Result
Characteristics of the
study population
The baseline characteristics of the subjects were shown in Table A1.
There were 1993 cases in the MS group and 1079 cases in the control
group. The sex and age of the control group and the MS group could be
matched. During the 5-year follow-up, 325 subjects were lost to
follow-up, 1615 patients in the MS group and 1039 patients in the
control group were completed. (Fig. 1).
Genotype analysis was performed on
NC_000007.14:g.139985896C>T of the 3072 samples. Finally,
there were 1991 cases in the MS group and 1076 cases in the control
group completed. The frequency distribution of
NC_000007.14:g.139985896C>T genotypes and alleles in
control group and MS group was basically consistent with that in
HAPMAP-CHB, the frequency distribution of
NC_000007.14:g.139985896C>T in both groups did not deviate
from Hardy-Weinberg equilibrium.
Table A2 presents the genotype and allele frequencies of the
NC_000007.14:g.139985896C>T
in the MS group and controls,
there were no significant
difference in the NC_000007.14:g.139985896C>T genotype or
the allele distributions between MS and controls (P
> 0.05). The comparison of baseline clinical
characteristics between different genotypes in the control group and the
MS group showed that there was no significant difference in clinical
indicators between different genotypes in the MS group
(all P >
0.05). But significant difference was observed in the control group,
compared with CC genotype carriers, the CT genotype carriers had
significantly higher low-density lipoprotein cholesterol (LDL-C)
(P <0.05). (Table 1).
Relevance of SNP and
Components of MS
The components of MS include TG,
blood pressure, fasting plasma glucose (FPG), abdominal obesity, HDL-C,
the relationship between the NC_000007.14:g.139985896C>T
genotypes and the components were analyzed (Table 2).

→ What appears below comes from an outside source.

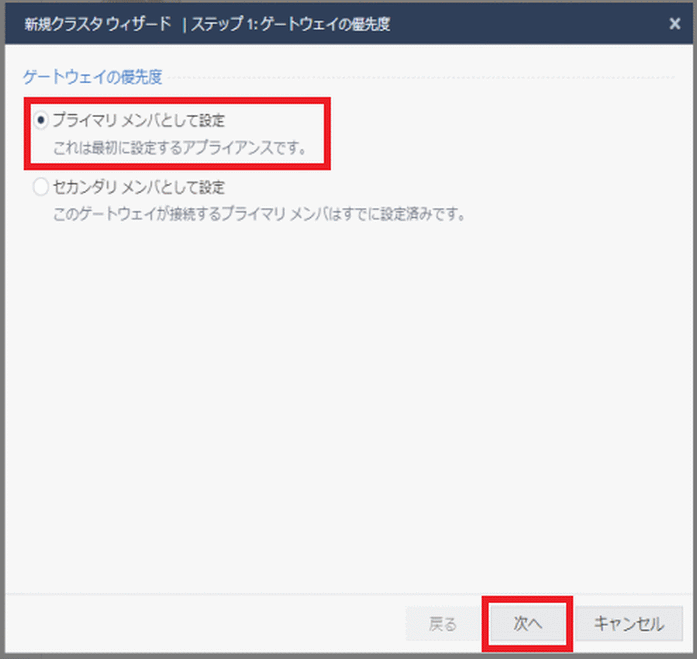The height and width of the screenshot is (659, 697).
Task: Close the wizard with the X icon
Action: 674,22
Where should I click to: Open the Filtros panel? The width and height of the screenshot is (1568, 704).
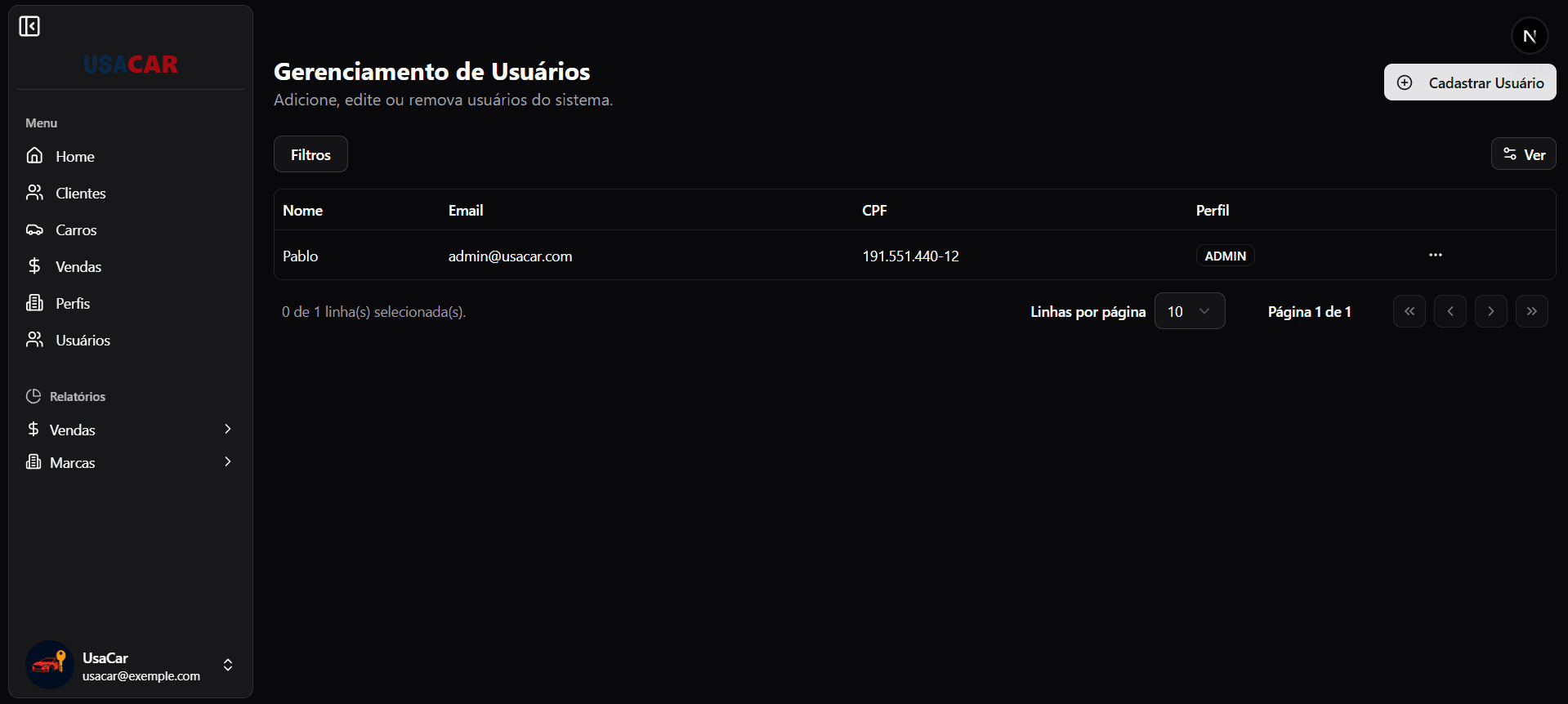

The results showed that there was
no significant difference between the groups according to TG, blood
pressure, FPG, and abdominal obesity. (all P >
0.05). It suggested that there was no association between genotypes and
these components. But in group of HDL-C, significant differences were
observed in the distributions of the CC genotype and the C allele of
NC_000007.14:g.139985896C>T between normal HDL-C group and
abnormal HDL-C group (P = 0.023 & P = 0.018,
respectively). The HDL-C abnormality of the C allele is significantly
higher than the T allele carriers
(P < 0.05).
Relevance of SNP andendpoints
of MS
The relationship between the
NC_000007.14:g.139985896C>T
genotypes and the endpoints were analyzed of the whole population,
MS group and controls. The results
showed that there was no significant difference between all-cause death,
coronary heart disease, myocardial infarction, new-onset diabetes,
new-onset hypertension and new-onset MS in the whole population and MS
group (P > 0.05), but significant differences were
observed in ischemic stroke and the genotypes of
NC_000007.14:g.139985896C>T
(all P < 0.05), especially in the MS group (Table 3).
The incidence of ischemic stroke was significantly higher in G allele
carriers than in C allele carriers (all P <
0.05). In the control group, no
endpoint was associated with this locus (all P >
0.05).
Risk factors of the onset
of ischemic stroke
The Logistic regression analysis
was performed for screening the risk factors of the onset of ischemic
stroke (Table 4). The results showed that, in the whole population, C
allele and gender was the protective factors of the onset of ischemic
stroke, the risk of ischemic stroke was decreased when the individual
was women or with C allele. SBP was the risk factor for the onset of
ischemic stroke, the risk of ischemic stroke was increased when the SBP
was higher; in the MS population, C allele and gender was the protective
factors of the onset of ischemic stroke, the risk of ischemic stroke was
decreased when the individual was women or with C allele.
The interaction effects between C allele and the components of MS on the
onset of ischemic stroke showed that, in the whole population, there
were negative interactions between
C allele and WC, SBP, DBP, TG,
HDL-C and FPG; in the MS group,
there were also negative interactions between C allele and WC, SBP, DBP,
TG, HDL-C and FPG. In the case of same WC, SBP, DBP, TG, HDL-C and FPG,
the onset of ischemic stroke of C allele carrier were reduced (Table 5).